#### [Exercise prompt]
Go through the data line by line and count the lines that hold "this". Reply with the total only.

#### [Records shown]
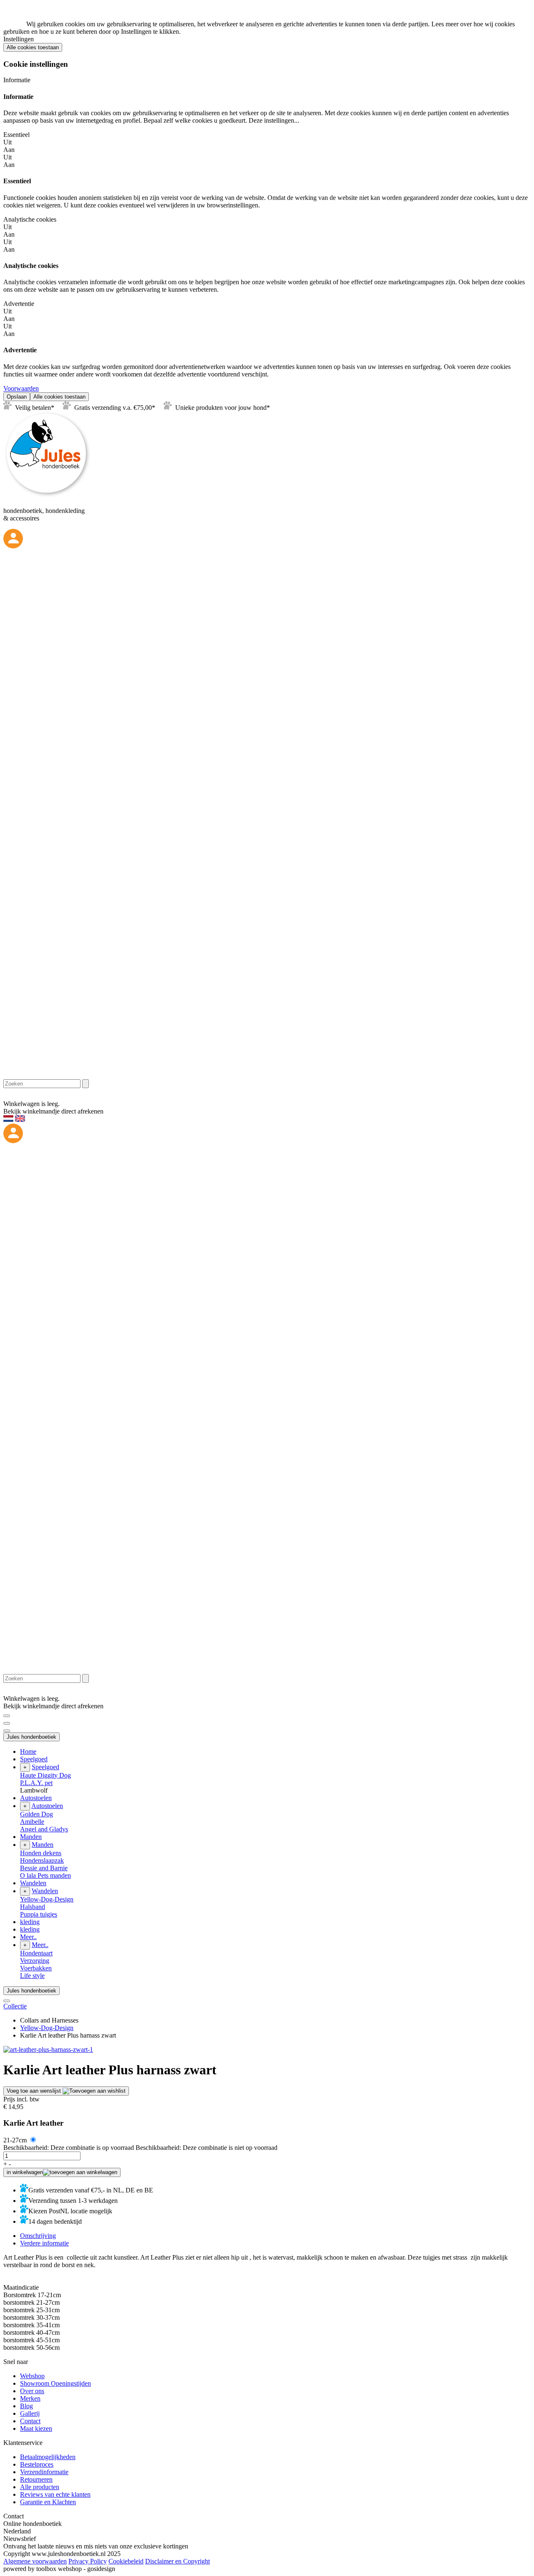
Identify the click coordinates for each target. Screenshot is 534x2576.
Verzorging (34, 1960)
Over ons (32, 2390)
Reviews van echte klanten (55, 2494)
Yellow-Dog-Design (46, 1899)
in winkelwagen (25, 2172)
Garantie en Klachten (48, 2501)
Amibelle (32, 1821)
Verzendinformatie (44, 2471)
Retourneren (36, 2479)
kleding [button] (30, 1921)
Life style (32, 1975)
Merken (30, 2398)
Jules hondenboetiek (31, 1737)
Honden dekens (40, 1852)
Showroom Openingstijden (55, 2383)
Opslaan (17, 397)
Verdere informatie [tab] (44, 2243)
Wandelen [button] (33, 1883)
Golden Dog (36, 1814)
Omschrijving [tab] (38, 2235)
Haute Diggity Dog (45, 1775)
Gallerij (30, 2413)
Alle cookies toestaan (33, 47)
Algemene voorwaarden (35, 2561)
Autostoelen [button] (36, 1797)
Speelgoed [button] (34, 1759)
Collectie (15, 2006)
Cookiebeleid (126, 2561)
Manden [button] (31, 1836)
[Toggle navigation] (6, 1716)
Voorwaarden (21, 388)
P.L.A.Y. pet (36, 1782)
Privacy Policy (87, 2561)
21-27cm (15, 2140)
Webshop (32, 2375)
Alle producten (39, 2486)
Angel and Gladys (44, 1829)
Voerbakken (36, 1968)
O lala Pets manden (45, 1875)
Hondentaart (36, 1953)
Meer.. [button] (28, 1936)
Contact (30, 2420)
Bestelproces (36, 2464)
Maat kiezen (36, 2428)
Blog (26, 2405)
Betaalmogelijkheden (48, 2456)
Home (28, 1751)
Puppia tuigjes (38, 1914)
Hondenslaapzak (42, 1860)
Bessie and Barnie (44, 1867)
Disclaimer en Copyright (177, 2561)
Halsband (32, 1906)
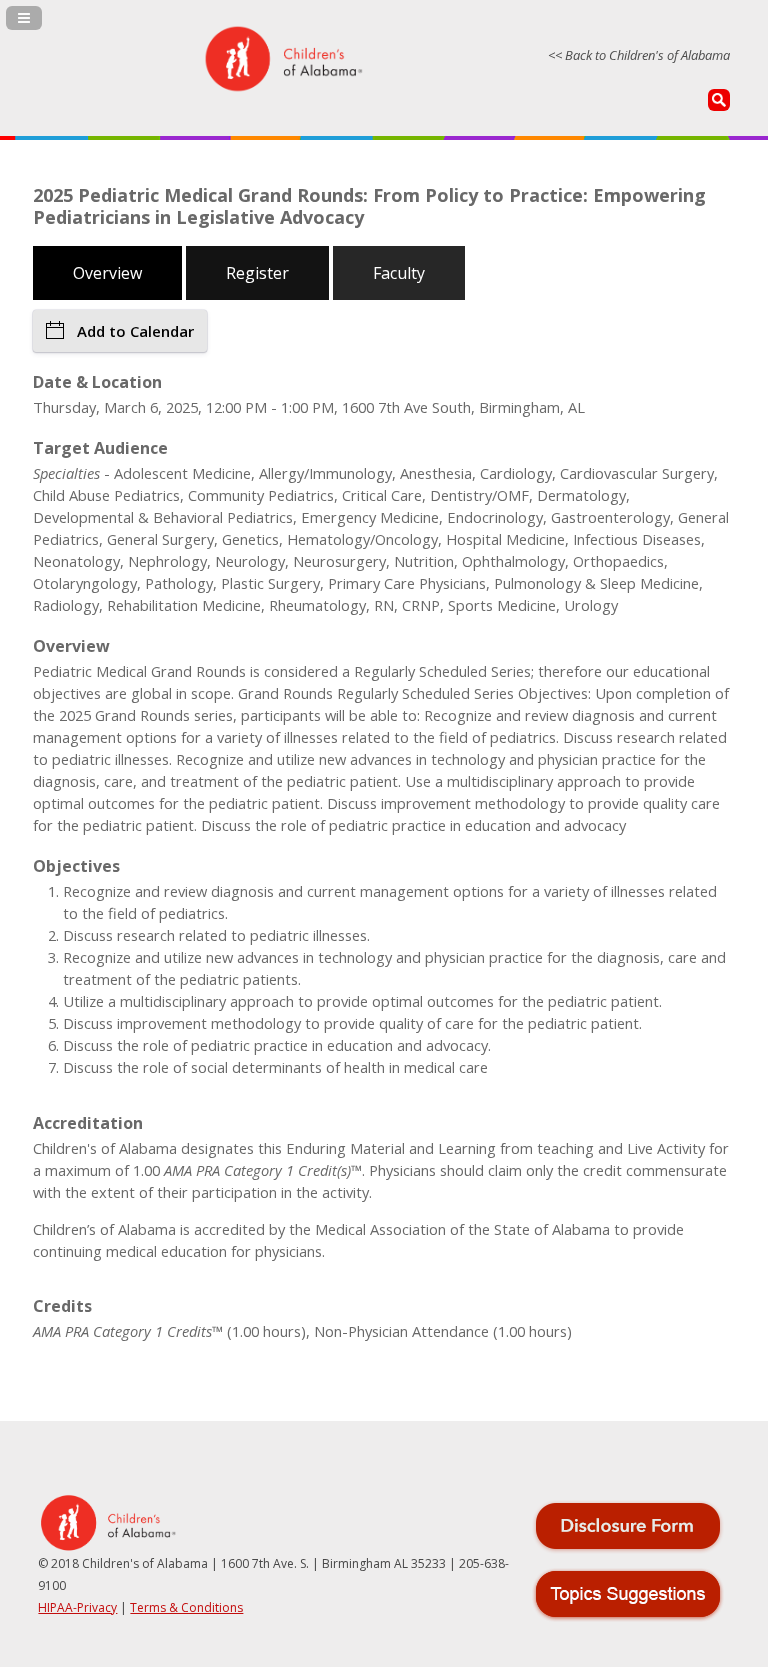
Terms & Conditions (186, 1607)
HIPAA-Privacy (77, 1607)
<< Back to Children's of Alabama (639, 55)
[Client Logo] (283, 88)
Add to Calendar (135, 331)
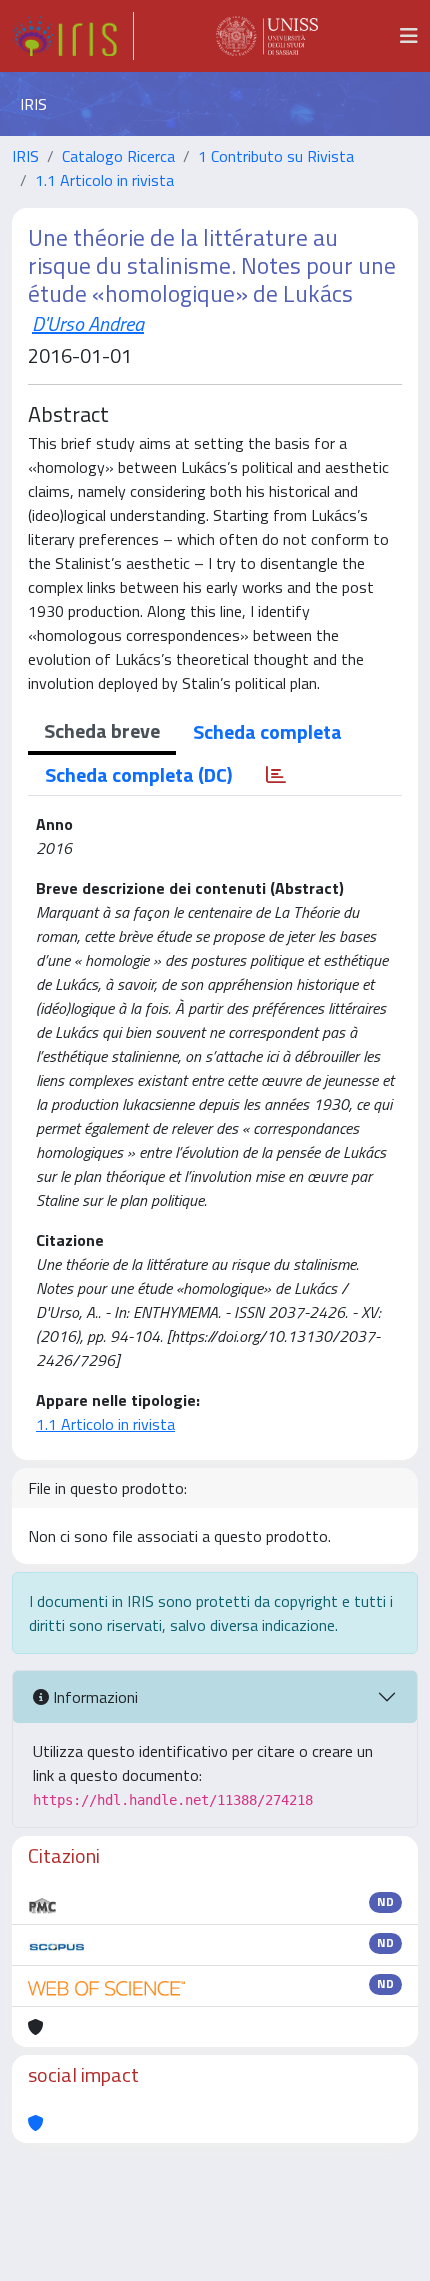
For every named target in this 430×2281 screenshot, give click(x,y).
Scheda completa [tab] (267, 731)
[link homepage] (73, 36)
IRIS (25, 156)
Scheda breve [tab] (102, 730)
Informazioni (93, 1697)
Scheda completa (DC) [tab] (138, 774)
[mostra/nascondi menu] (409, 36)
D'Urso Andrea (88, 323)
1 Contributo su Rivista (276, 156)
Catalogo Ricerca (118, 156)
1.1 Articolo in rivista (104, 180)
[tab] (276, 775)
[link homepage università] (267, 36)
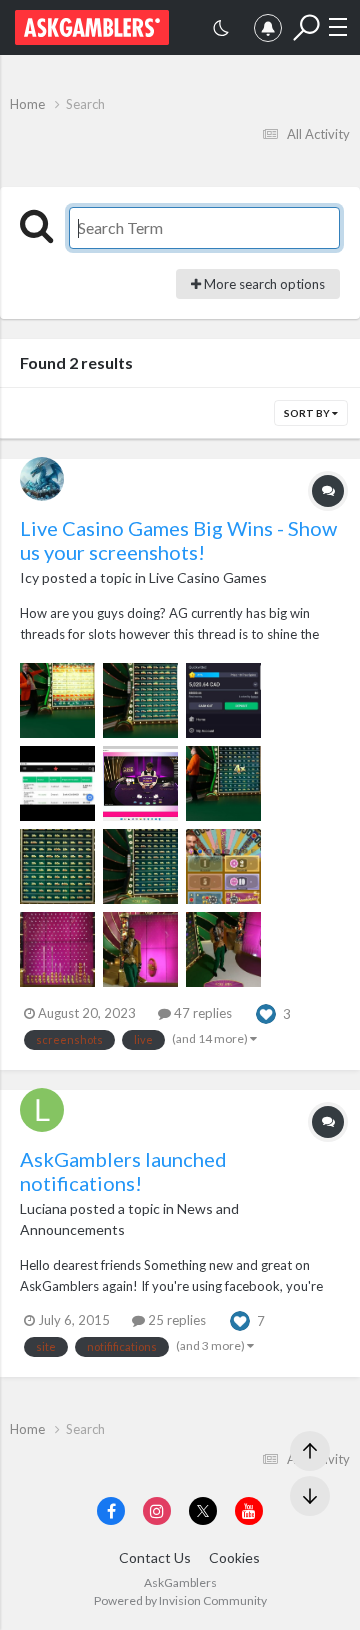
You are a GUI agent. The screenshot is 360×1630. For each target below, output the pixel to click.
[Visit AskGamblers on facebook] (111, 1511)
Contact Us (155, 1557)
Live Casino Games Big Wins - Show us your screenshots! (178, 540)
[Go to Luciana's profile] (42, 1110)
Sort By (308, 413)
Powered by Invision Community (180, 1600)
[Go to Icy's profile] (42, 479)
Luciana (43, 1208)
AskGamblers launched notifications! (123, 1171)
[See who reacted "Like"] (266, 1012)
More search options (263, 284)
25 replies (175, 1320)
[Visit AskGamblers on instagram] (157, 1511)
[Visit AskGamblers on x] (203, 1511)
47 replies (201, 1013)
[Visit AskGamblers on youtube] (249, 1511)
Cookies (234, 1557)
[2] (221, 30)
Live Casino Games (208, 577)
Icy (29, 577)
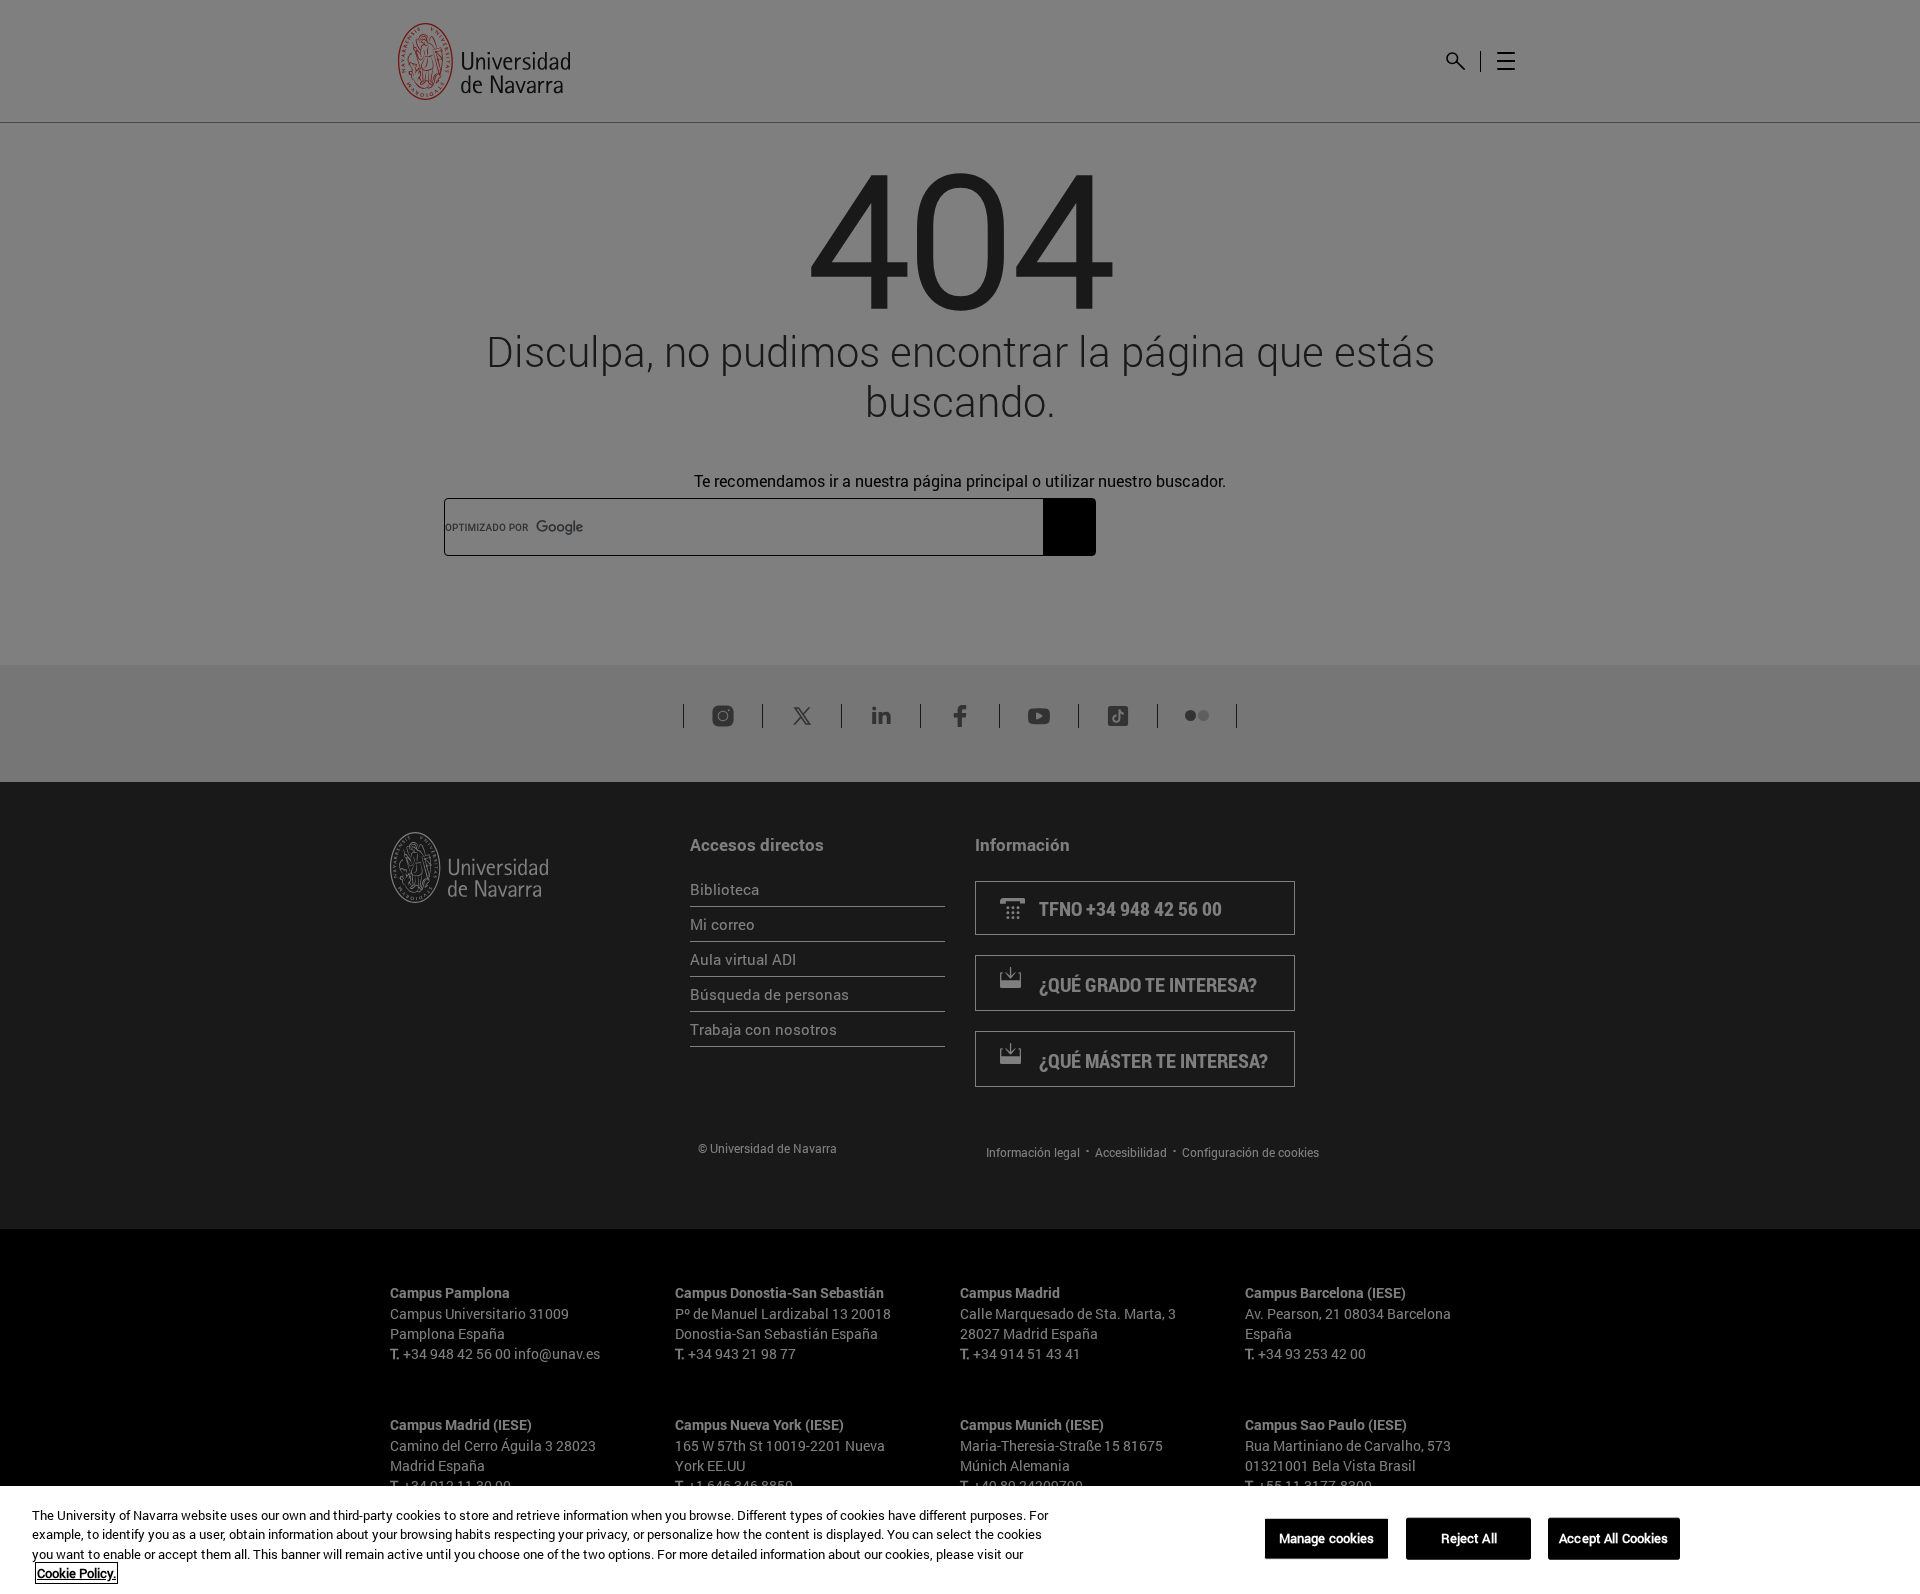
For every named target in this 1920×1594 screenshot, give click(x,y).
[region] (960, 1540)
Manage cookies (1327, 1538)
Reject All (1469, 1538)
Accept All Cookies (1613, 1538)
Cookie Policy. (76, 1573)
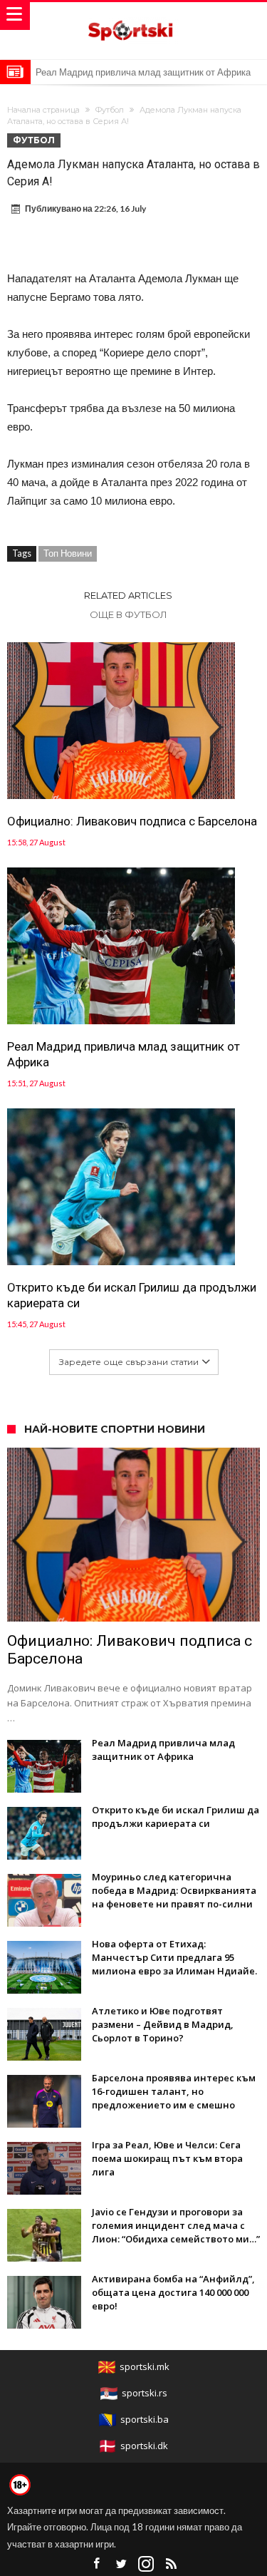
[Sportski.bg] (133, 16)
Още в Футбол (128, 614)
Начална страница (43, 110)
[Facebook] (96, 2564)
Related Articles (128, 595)
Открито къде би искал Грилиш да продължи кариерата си (131, 1295)
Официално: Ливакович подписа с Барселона (132, 821)
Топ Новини (67, 553)
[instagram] (146, 2564)
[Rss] (170, 2564)
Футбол (109, 110)
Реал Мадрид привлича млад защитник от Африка (143, 72)
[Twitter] (121, 2564)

#### [Exercise solution]
2